Geezer Butler and Paul Rodgers honored onstage at Palm Springs’ Sound and Visions Awards by an all-star band

Author Benedetta Baldin - 5.3.2026

Geezer Butler, bassist for Black Sabbath and former member of Bad Company, Free, Queen, Paul Rodgers, were honored on stage at the Plaza Theatre in Palm Springs, California, on Monday, March 02, as per theprp. Through “The Sound And Visions Awards,” an all-star band was put together, and the money raised went to Adopt The Arts. A few videos from that evening have surfaced in the gallery below, with Corey Taylor of Slipknot leading a rendition of Black Sabbath’s “Paranoid” with Butler, Extreme guitarist Nuno Bettencourt, Billy Idol guitarist Steve Stevens, and more.

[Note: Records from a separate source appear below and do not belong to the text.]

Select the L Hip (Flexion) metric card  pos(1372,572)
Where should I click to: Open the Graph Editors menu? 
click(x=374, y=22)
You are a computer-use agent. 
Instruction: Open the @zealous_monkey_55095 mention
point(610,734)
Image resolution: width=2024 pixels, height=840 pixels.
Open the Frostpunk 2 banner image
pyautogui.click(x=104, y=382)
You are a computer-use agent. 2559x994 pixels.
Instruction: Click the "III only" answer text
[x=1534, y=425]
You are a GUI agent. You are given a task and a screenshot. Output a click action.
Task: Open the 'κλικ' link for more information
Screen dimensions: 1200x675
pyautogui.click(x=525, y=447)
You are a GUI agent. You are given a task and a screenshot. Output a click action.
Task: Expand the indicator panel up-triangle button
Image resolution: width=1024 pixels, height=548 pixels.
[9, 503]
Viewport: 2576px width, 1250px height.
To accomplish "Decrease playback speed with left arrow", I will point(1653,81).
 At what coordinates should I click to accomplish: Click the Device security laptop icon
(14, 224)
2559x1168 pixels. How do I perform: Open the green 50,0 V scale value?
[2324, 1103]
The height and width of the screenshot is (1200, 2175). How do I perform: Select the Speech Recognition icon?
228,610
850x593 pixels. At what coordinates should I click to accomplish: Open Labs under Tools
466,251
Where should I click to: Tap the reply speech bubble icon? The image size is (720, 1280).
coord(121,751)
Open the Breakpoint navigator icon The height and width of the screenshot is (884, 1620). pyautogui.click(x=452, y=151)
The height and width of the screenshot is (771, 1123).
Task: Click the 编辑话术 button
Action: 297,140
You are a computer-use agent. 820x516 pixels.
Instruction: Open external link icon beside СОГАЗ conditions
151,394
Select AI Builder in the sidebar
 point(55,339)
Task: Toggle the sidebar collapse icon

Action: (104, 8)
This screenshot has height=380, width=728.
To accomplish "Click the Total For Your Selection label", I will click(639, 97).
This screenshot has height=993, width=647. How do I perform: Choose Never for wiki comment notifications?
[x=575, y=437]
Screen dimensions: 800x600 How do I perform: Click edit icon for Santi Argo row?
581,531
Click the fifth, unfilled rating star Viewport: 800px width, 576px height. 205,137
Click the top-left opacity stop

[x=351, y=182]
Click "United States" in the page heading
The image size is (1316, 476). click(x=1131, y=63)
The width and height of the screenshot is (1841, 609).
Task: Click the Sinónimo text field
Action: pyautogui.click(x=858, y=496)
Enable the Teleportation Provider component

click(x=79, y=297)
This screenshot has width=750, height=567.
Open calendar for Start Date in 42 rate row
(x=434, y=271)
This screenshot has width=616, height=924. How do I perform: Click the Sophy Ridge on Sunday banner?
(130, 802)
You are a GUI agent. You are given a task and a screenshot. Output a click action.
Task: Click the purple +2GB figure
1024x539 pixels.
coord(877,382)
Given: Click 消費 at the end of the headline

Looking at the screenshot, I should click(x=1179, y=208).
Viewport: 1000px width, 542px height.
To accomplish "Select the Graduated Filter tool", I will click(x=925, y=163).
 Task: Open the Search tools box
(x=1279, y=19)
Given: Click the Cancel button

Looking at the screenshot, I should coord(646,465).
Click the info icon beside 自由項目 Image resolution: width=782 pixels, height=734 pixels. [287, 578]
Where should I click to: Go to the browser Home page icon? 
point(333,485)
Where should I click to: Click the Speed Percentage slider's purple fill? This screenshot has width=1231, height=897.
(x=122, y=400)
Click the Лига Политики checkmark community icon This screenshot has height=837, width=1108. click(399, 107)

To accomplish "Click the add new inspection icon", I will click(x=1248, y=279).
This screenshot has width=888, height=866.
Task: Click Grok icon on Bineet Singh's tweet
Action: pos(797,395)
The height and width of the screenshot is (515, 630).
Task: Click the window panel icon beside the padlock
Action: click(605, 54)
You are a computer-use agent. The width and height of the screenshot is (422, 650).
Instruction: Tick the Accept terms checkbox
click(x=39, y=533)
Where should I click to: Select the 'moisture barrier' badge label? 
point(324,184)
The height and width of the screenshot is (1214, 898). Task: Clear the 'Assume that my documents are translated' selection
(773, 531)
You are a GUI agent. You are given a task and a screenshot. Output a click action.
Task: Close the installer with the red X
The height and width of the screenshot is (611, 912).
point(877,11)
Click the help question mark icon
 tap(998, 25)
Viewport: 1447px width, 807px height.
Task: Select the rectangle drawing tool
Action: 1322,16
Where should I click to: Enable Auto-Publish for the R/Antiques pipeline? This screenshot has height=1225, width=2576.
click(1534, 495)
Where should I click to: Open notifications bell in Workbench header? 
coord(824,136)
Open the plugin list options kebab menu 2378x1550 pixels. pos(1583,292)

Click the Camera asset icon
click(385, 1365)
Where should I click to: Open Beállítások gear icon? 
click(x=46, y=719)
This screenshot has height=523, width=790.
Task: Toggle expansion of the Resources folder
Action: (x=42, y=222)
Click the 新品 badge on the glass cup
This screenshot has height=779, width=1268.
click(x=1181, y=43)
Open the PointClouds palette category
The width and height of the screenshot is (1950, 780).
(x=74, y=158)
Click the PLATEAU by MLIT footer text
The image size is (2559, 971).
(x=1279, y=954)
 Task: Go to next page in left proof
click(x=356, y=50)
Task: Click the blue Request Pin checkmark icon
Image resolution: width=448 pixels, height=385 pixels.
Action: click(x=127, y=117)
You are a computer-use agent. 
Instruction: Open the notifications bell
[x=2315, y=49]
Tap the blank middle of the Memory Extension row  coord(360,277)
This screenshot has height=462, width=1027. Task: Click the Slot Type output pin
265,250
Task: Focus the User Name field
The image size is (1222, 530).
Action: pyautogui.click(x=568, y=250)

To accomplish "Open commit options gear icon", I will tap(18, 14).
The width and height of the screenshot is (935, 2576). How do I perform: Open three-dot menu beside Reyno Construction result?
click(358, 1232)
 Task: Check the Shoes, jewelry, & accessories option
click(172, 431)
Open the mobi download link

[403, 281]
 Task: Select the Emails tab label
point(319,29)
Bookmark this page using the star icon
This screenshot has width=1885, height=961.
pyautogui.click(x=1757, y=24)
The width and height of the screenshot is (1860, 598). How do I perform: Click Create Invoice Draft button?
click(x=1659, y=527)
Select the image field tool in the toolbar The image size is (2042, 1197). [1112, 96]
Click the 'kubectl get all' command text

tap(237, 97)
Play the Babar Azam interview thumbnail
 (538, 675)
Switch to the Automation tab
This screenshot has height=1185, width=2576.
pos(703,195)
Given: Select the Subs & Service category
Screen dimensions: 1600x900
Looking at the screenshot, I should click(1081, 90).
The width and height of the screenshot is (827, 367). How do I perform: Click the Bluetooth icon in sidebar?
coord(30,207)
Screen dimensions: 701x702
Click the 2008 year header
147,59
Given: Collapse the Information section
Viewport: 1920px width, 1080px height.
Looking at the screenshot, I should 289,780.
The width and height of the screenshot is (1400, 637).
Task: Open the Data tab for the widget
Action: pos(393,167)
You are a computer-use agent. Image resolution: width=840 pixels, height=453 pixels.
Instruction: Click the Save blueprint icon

  • Matt Sorum (formerly of Guns N’ Roses/Velvet Revolver)
  • Lzzy Hale (Halestorm)
  • Corey Taylor (Slipknot)
  • Nuno Bettencourt (Extreme)
  • Glenn Hughes (formerly of Deep Purple)
  • Steve Stevens (Billy Idol)
  • Robert DeLeo (Stone Temple Pilots)
  • Charlie Starr (Blackberry Smoke)
  • Mike Mangan (The Cult)
  • Phil X (Bon Jovi)
  • Tanya O’Callaghan (WhitesnakeBruce Dickinson)
  • Steve Salas (Mick Jagger)

When Butler was a teenager, he used an old acoustic with just two strings to learn to play the guitar. He learned to play melody lines on the two strings as he couldn’t afford the new strings required to play chords. He claims that as a result of this restriction, he created a “very strange style” that would come in handy when he joined Black Sabbath and switched to bass guitar. Butler claims that his life was forever transformed when his older brother Jimmy gave him a brand-new Rosetti acoustic guitar, which cost him two weeks’ wages. Butler learnt chords from Bert Weedon’s book Play in a Day using a suitable instrument.

After that, he collected enough cash to purchase a Bird Golden Eagle amplifier and a brand-new Brunner Colorama electric guitar. He joined his first band shortly after. As demonstrated on Black Sabbath‘s “Master of Reality” album, Butler is renowned for his melodic playing and for being among the first bassists to use a wah pedal and down-tune his instrument (from the standard E-A-D-G to the lower C#-F#-B-E) to match Iommi, who had begun tuning his guitar to C# (a minor third down).